There really wasn’t. With each book you kind of write it differently a lot of the times, but with this, I felt like I got a really good process down with Battle Born. The way we set it up for [that novel], I was like, “That works perfectly for Meridian Divide.” That was, basically, get an idea, write a pretty detailed outline, which is something I don’t normally do, and then get that outline approved. Then, once I got the approval, then I can start drafting and send it off. Then I get feedback on canon and on just normal story stuff. Do the revisions. So that process was pretty much the same for both books.
As we head up to the release of Meridian Divide, is there a part or something in the book that you’re most excited for people to read?
Yeah. In this one, it takes place in the aftermath of the fall of Meridian, so I had a lot of fun really exploring what that would look like. One of the fun things about writing these books has been, what does the Halo universe look like from a civilian perspective? At one point, the characters have to go to this city that’s been completely destroyed. Writing about that and what that would look like from a civilian point of view, as opposed to soldiers who are either been conditioned to deal with it or used to it, that was just fun for me as a writer. I also got to play around with Forerunner technology and make up a new, crazy piece of Forerunner tech, so I think I’m really excited for people to read about that as well.
Well, that’s one thing they’ve released. There’s already the first couple chapters, I think, of Meridian Divide out there. We’ll put a link in the show notes so people can read. But as you said, the first book is these kids, punk rocker, nerdy people who kind of get thrown into this war. In this book they kind of are becoming soldiers, which is something that I don’t think, as with civilian perspectives aside from the Spartans themselves, who are definitely an atypical case, you don’t have much in the way of what it’s like to grow up and start training for this kind of war.
So what’s it been like getting back into Halo after all these years?
It’s actually been really interesting. I know when I first got back into it, it was just really cool. The first time I heard the music, the chanting, it’s just so iconic, and I was just like, “Oh my god, I remember this,” and so it was just kind of a nostalgia trip for me. I went to the Outpost Discovery in Houston, and that was really, really cool because they have a, I can only describe it as a Halo museum set up, where they have models of an Elite soldier and a Master Chief and weapons and stuff, and they’re in glass cases. That was just really, really cool to be able to just wander around and to just to kind of be like, “Man, if you had told me when I was in college that I would be in this position to be at something like this, that something like this would even exist, I wouldn’t have even believed you.”
And then to be like, “Oh, hey, not only are you going to be at this conference, or this convention, that’s dedicated to Halo, you’re going to sign autographs for people of Halo merchandise and Halo games that you used to play.” That’s very surreal to me, so yeah, it’s been really fun, and it’s just been really fun kind of reconnecting with the fandom, which I wasn’t super connected with the first time around. It was just sort of like a local, just me and my friends, so it was really cool seeing how much this affected people.

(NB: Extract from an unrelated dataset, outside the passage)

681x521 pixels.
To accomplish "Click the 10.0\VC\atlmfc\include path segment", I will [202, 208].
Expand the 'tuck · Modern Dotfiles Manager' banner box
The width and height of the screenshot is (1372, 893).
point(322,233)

It’s really cool to me because I feel like I contributed such a very small piece of Halo lore. You know, I wrote a couple books. They weren’t even that long, but just the way people are just like, “Oh, hey, wow. You’re a part of this thing that I love. Could you sign this helmet for me?” It’s just like, “Uh, sure, but I mean, I feel like I’m as much just like a fan as you are.” I feel like we’re on an equal footing. So, yeah, because that’s just been really surreal and really fun, and it’s just really cool to be reminded of how important these games can be to people.
Meridian Divide releases October 1, 2019.